| Directions for this task |
Write down the listing again exactly as it appears below, without its pictures.

| Data for processing |
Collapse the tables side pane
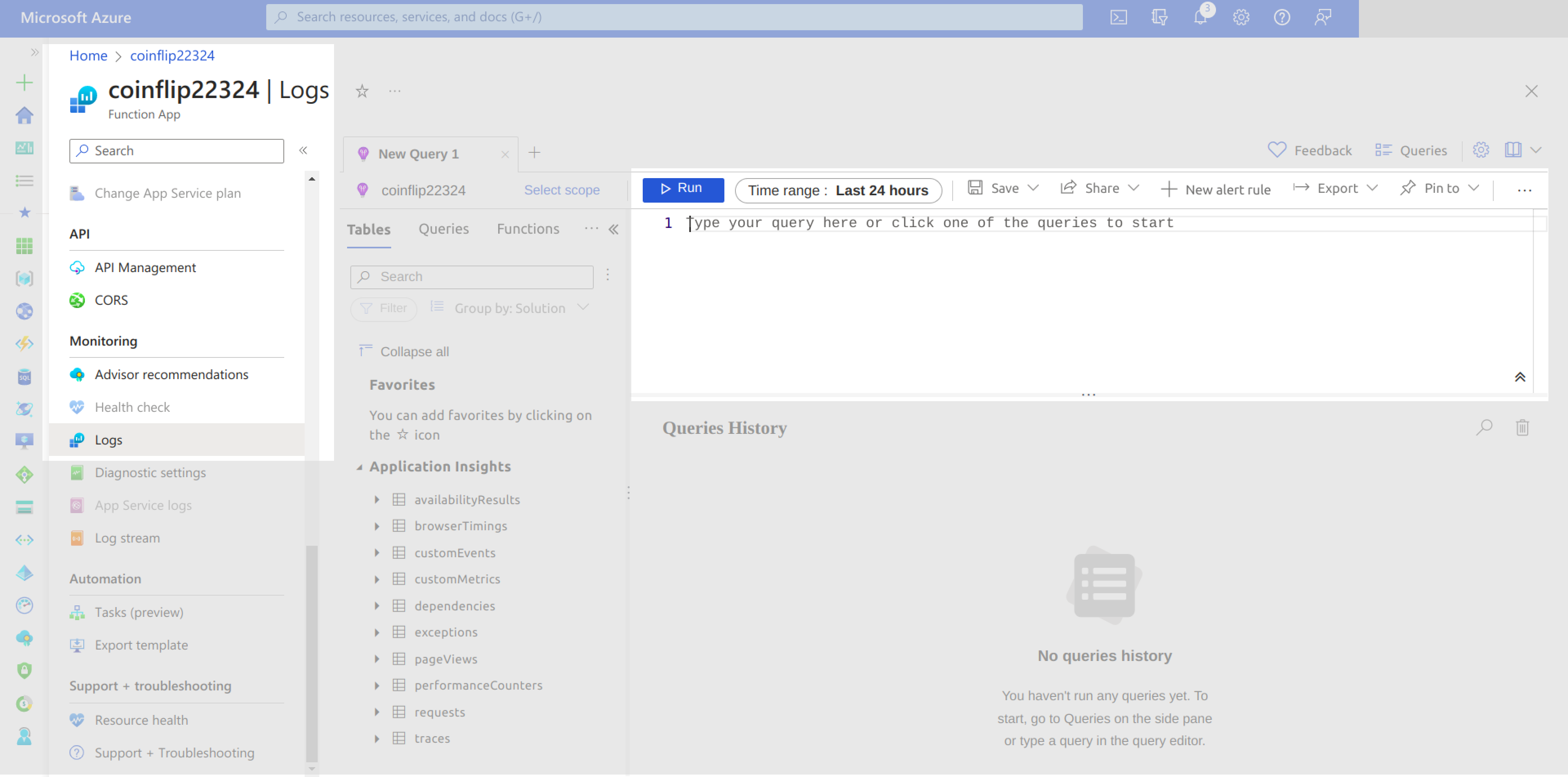 [x=614, y=229]
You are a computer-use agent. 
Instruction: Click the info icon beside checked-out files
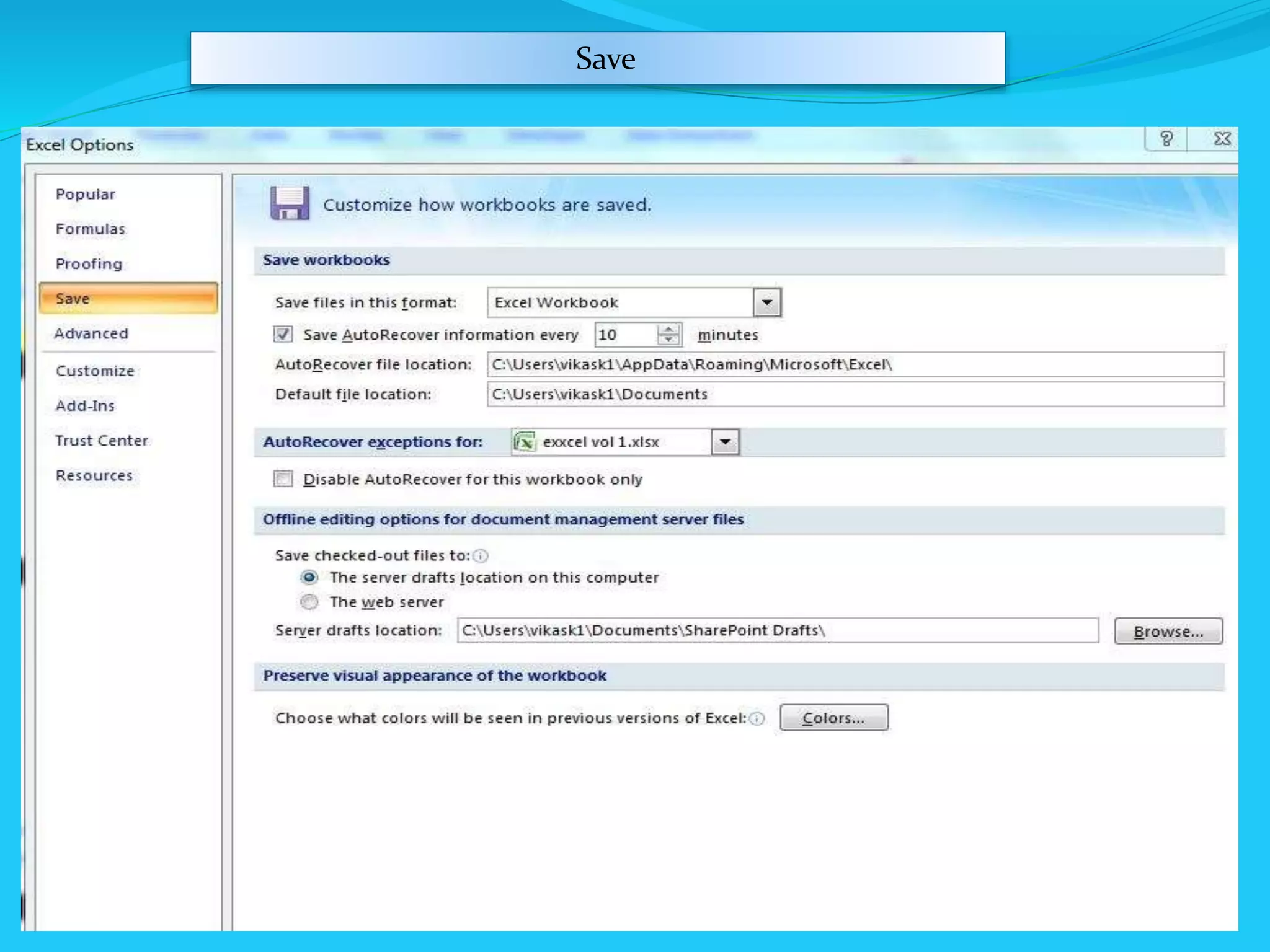pos(480,556)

| Written solution |
Collapse the tables side pane
 [x=614, y=229]
You are a computer-use agent. 
Instruction: Click the info icon beside checked-out files
pos(480,556)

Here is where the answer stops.